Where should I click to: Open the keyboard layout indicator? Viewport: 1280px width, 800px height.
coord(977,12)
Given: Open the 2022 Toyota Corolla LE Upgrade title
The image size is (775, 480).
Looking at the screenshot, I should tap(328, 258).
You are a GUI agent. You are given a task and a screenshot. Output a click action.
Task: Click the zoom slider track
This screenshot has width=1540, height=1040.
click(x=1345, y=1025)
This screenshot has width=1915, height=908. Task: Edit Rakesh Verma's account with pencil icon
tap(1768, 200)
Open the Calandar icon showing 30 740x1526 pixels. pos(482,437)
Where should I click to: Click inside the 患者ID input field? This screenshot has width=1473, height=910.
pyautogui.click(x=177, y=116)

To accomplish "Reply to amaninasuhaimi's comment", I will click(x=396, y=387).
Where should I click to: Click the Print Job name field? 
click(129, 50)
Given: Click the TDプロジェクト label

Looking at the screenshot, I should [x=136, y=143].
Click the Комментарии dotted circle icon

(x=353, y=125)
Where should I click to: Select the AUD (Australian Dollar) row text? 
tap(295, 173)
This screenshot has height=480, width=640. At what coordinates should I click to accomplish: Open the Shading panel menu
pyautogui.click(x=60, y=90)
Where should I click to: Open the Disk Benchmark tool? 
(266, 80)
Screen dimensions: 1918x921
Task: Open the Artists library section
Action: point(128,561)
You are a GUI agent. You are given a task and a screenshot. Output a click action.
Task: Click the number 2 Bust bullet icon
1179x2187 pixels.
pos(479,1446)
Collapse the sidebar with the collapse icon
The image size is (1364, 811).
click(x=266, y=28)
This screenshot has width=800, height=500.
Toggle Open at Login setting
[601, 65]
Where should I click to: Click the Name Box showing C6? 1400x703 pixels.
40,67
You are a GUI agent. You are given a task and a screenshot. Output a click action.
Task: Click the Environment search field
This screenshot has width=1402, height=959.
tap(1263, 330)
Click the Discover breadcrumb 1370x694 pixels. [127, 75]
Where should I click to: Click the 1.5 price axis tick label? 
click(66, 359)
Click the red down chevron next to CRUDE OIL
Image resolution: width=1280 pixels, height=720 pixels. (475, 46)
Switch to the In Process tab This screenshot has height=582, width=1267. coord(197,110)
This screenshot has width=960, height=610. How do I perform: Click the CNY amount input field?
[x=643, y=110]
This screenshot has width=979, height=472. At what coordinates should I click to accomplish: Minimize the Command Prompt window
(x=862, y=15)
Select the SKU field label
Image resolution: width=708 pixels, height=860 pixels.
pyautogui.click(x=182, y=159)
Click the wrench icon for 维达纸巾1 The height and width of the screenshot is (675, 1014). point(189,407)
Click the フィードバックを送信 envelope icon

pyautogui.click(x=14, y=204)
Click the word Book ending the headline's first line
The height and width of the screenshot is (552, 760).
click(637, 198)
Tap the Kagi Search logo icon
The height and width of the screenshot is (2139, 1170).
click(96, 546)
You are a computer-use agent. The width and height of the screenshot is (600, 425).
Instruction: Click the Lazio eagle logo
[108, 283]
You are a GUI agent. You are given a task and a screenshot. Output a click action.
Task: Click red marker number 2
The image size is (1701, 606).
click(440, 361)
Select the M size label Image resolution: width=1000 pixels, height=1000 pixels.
·····
Give the entries again in full, exactly as they were written above.

* **Task output**
Where should I click to: Open the keyboard layout indicator? Viewport: 1280px width, 800px height.
coord(977,12)
Given: Open the 2022 Toyota Corolla LE Upgrade title
The image size is (775, 480).
Looking at the screenshot, I should tap(328, 258).
You are a GUI agent. You are given a task and a screenshot. Output a click action.
Task: Click the zoom slider track
This screenshot has width=1540, height=1040.
click(x=1345, y=1025)
This screenshot has width=1915, height=908. Task: Edit Rakesh Verma's account with pencil icon
tap(1768, 200)
Open the Calandar icon showing 30 740x1526 pixels. pos(482,437)
Where should I click to: Click inside the 患者ID input field? This screenshot has width=1473, height=910.
pyautogui.click(x=177, y=116)

To accomplish "Reply to amaninasuhaimi's comment", I will click(x=396, y=387).
Where should I click to: Click the Print Job name field? 
click(129, 50)
Given: Click the TDプロジェクト label

Looking at the screenshot, I should [x=136, y=143].
Click the Комментарии dotted circle icon

(x=353, y=125)
Where should I click to: Select the AUD (Australian Dollar) row text? 
tap(295, 173)
This screenshot has height=480, width=640. At what coordinates should I click to accomplish: Open the Shading panel menu
pyautogui.click(x=60, y=90)
Where should I click to: Open the Disk Benchmark tool? 
(266, 80)
Screen dimensions: 1918x921
Task: Open the Artists library section
Action: point(128,561)
You are a GUI agent. You are given a task and a screenshot. Output a click action.
Task: Click the number 2 Bust bullet icon
1179x2187 pixels.
pos(479,1446)
Collapse the sidebar with the collapse icon
The image size is (1364, 811).
click(x=266, y=28)
This screenshot has width=800, height=500.
Toggle Open at Login setting
[601, 65]
Where should I click to: Click the Name Box showing C6? 1400x703 pixels.
40,67
You are a GUI agent. You are given a task and a screenshot. Output a click action.
Task: Click the Environment search field
This screenshot has width=1402, height=959.
tap(1263, 330)
Click the Discover breadcrumb 1370x694 pixels. [127, 75]
Where should I click to: Click the 1.5 price axis tick label? 
click(66, 359)
Click the red down chevron next to CRUDE OIL
Image resolution: width=1280 pixels, height=720 pixels. (475, 46)
Switch to the In Process tab This screenshot has height=582, width=1267. coord(197,110)
This screenshot has width=960, height=610. How do I perform: Click the CNY amount input field?
[x=643, y=110]
This screenshot has width=979, height=472. At what coordinates should I click to accomplish: Minimize the Command Prompt window
(x=862, y=15)
Select the SKU field label
Image resolution: width=708 pixels, height=860 pixels.
pyautogui.click(x=182, y=159)
Click the wrench icon for 维达纸巾1 The height and width of the screenshot is (675, 1014). point(189,407)
Click the フィードバックを送信 envelope icon

pyautogui.click(x=14, y=204)
Click the word Book ending the headline's first line
The height and width of the screenshot is (552, 760).
click(637, 198)
Tap the Kagi Search logo icon
The height and width of the screenshot is (2139, 1170).
click(96, 546)
You are a computer-use agent. The width and height of the screenshot is (600, 425).
Instruction: Click the Lazio eagle logo
[108, 283]
You are a GUI agent. You are given a task and a screenshot. Output a click action.
Task: Click red marker number 2
The image size is (1701, 606).
click(440, 361)
Select the M size label Image resolution: width=1000 pixels, height=1000 pixels.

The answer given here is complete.